What the Nasos want and hope the Akin Gump lawyers will get them is a “comarca” — a reservation recognizing the Naso claim to its land. Unlike many countries in Latin America, Panama has not created a legal mechanism by which indigenous groups can obtain title to their land. Instead, the government has passed laws creating comarcas for some groups, but not others. “The government doesn’t want to grant any more comarcas,” said Loomis, who is coordinating litigation strategy, while Ivie coordinates lobbying efforts.
The government justifies its resistance by citing the Naso’s small population and large amount of land sought. But Loomis said the government doesn’t want to “lock in the land” for the Naso because, though remote, it is close to a very popular tourist destination along the coast and it is a prime location for a planned hydroelectric dam. A road would be built through Naso territory, bringing migration and other changes, he said, adding, “The big issue is controlling their land and having political autonomy.”
Loomis and Ivie coordinate a core team of five to six mid-level and senior associates operating on three fronts, said Ivie: lobbying the Panama government; lobbying with the World Bank, which has been pursuing a land titling project in Panama; and litigation. The lawyers have been to Panama twice this year, once on a canoe trip upriver to meet their clients who, they were told, highly value face-to-face relationships. “They have had a lot of international [non-governmental organizations] try to advocate their cause, but they always found interest in their case waned and nothing happened,” said Loomis. “They were skeptical of us in the beginning.”
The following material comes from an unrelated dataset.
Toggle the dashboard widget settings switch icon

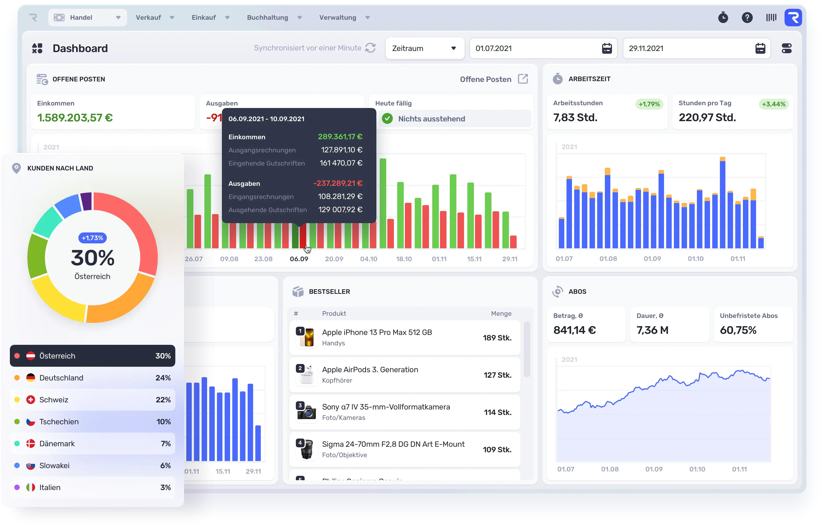click(786, 48)
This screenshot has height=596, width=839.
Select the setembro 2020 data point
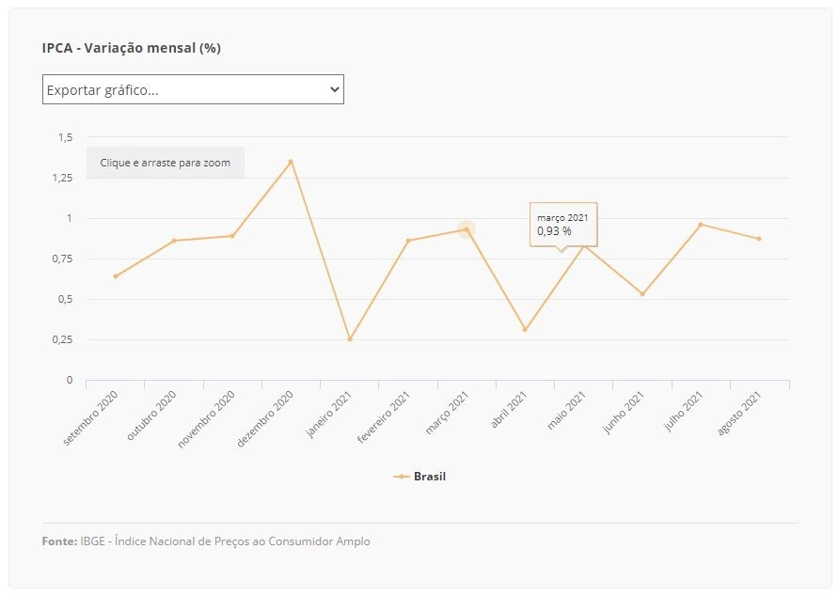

The team has met with government officials and lobbied the dam construction company, which is already experiencing some violent clashes between the Naso and dam supporters. The lawyers also have joined other groups in a hearing before the Inter-American Commission on Human Rights, part of the Organization of American States, on the property rights of indigenous people. “I think we’ve made a lot of progress,” said Ivie, noting that the team is working to get all parties to agree to a professional mediator’s help. “If we’re able to accomplish that, it will be a huge step.” Loomis added that the team also is prepared to file a formal petition with the Inter-American Commission charging Panama with violation of the Naso’s human rights if necessary.